American Farm Families Transition to Running Water

Wash Tables on the Farm

Washstand in the dog run of Floyd Burroughs’ cabin. Hale County, Alabama. Walker Evans, photographer. Library of Congress Prints & Photographs Collection.

In the 1800s and often as late as the 1950s and 1960s, many farm families used a wash table, often set up on a back porch near the kitchen.  A rough table held a water bucket, a tin wash pan, a water dipper for drinking fresh water or to ladle water into the pan, plus soap and an old cloth or feeds sack as a towel.  The water was pulled up in buckets from the well and brought to the wash table.

Family members could come in from the fields to the porch and wash up before going into the house.  Water could be taken from the porch into the kitchen for cooking and cleaning.

Once the family had running water, the pail could be filled from a spigot rather than the well.  Later, the water could have been piped into the kitchen and into a bathroom converted from a bedroom or hallway or built onto the back of the house.

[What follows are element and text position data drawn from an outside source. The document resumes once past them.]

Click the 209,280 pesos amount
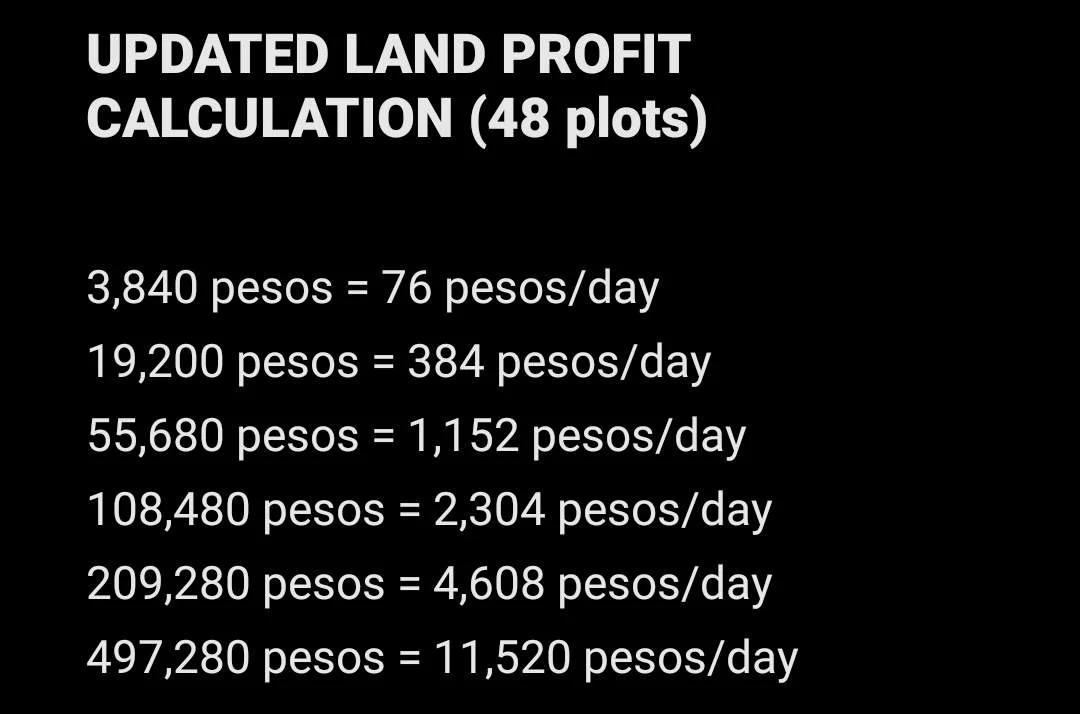The image size is (1080, 714). click(236, 584)
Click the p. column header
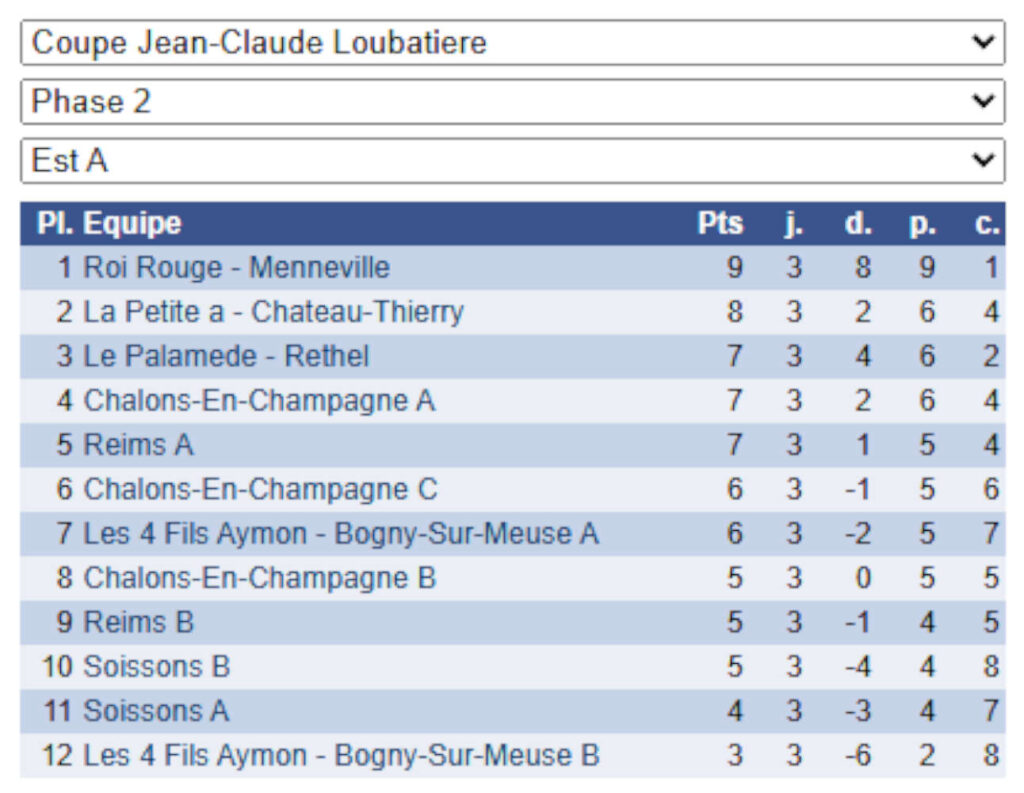The image size is (1024, 793). pyautogui.click(x=922, y=223)
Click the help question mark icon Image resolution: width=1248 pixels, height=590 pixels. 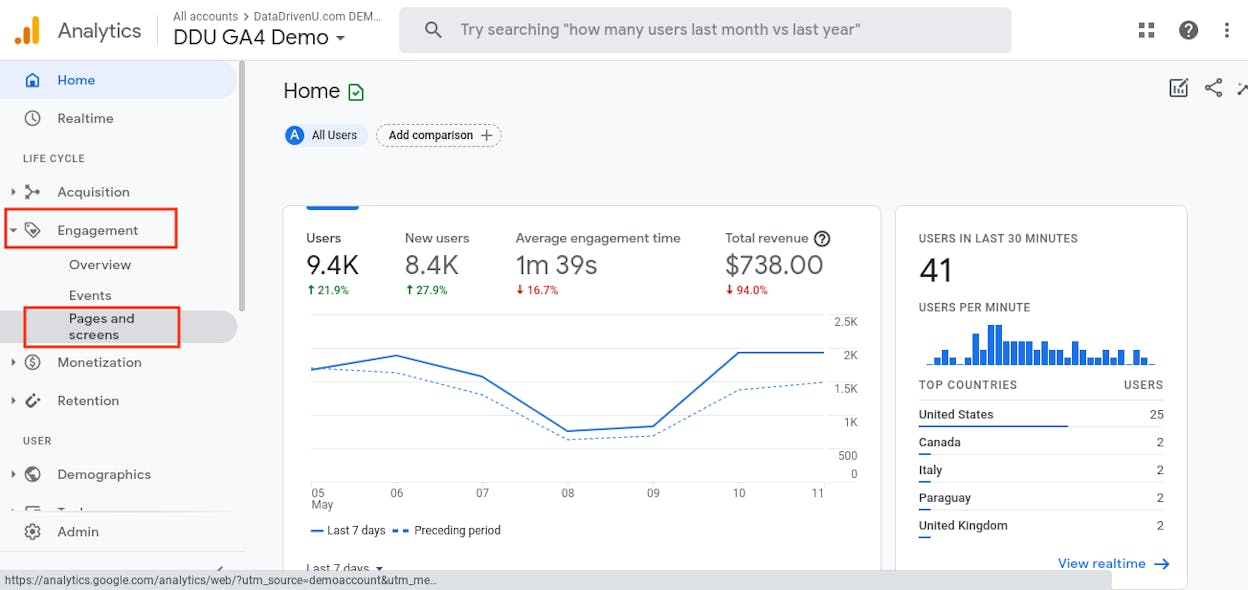(1188, 30)
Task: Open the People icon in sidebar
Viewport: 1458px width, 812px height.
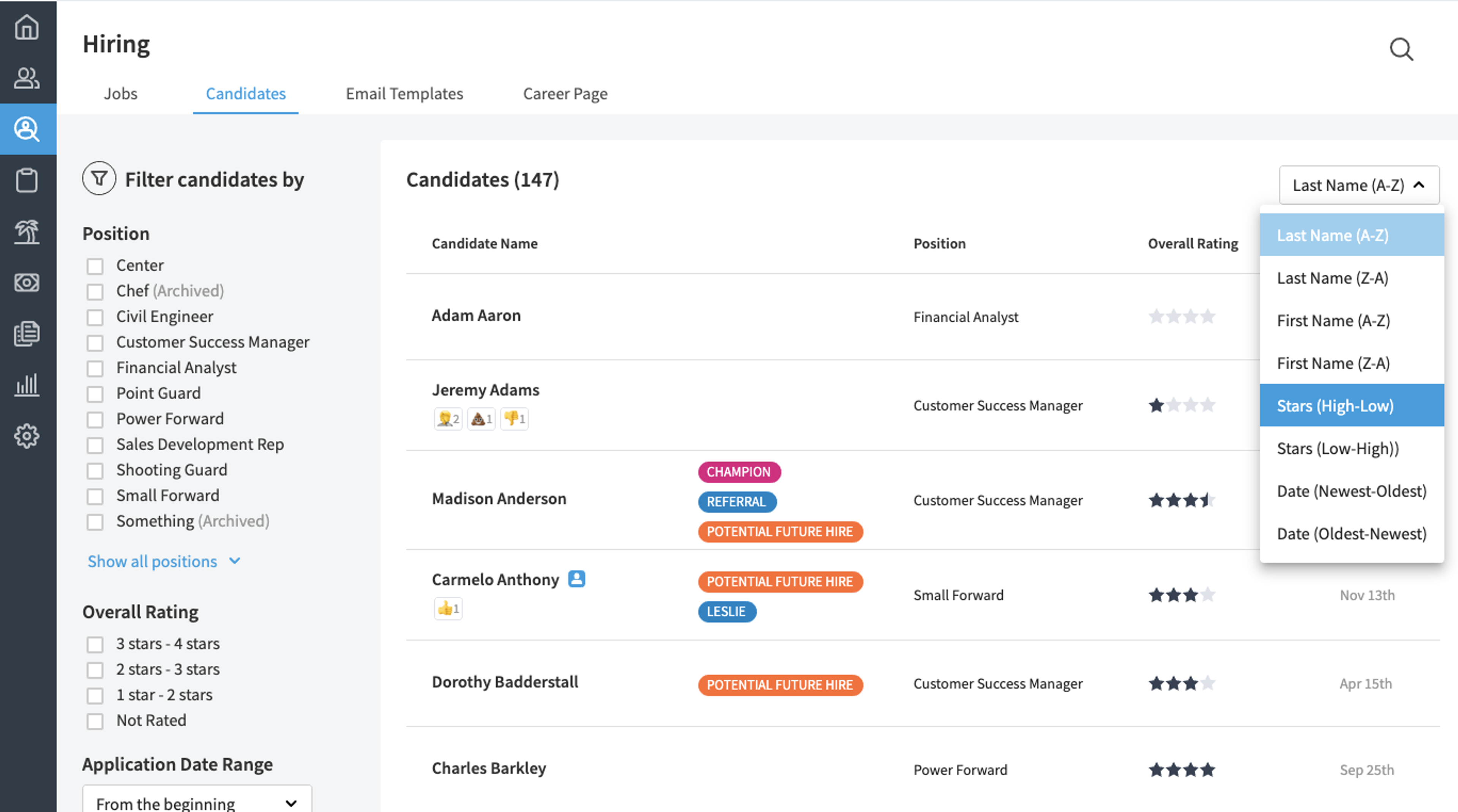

In poorer rural areas, many families did not get running water until the 1950s and 1960s, although they may have gotten electricity through rural electrification projects begun in the 1930s as a result of the Rural Electrification Act of 1936.  (Half of all U.S. farms had electricity by 1942 and almost all by the 1950s.)


Dicky Gaynor washing his hands on his family’s farm near Fairfield, Vermont, 1941
(Photographer: Jack Delano) Library of Congress Prints & Photographs Collection.


Son of sharecropper washing hands, New Madrid County, Missouri, 1935
(Photographer: Lee Russell) Library of Congress Prints & Photographs Collection.


Jack Whinery’s daughter washing her hands before dinner, Pie Town, New Mexico, 1940
(Photographer: Lee Russell) Library of Congress Prints & Photographs Collection.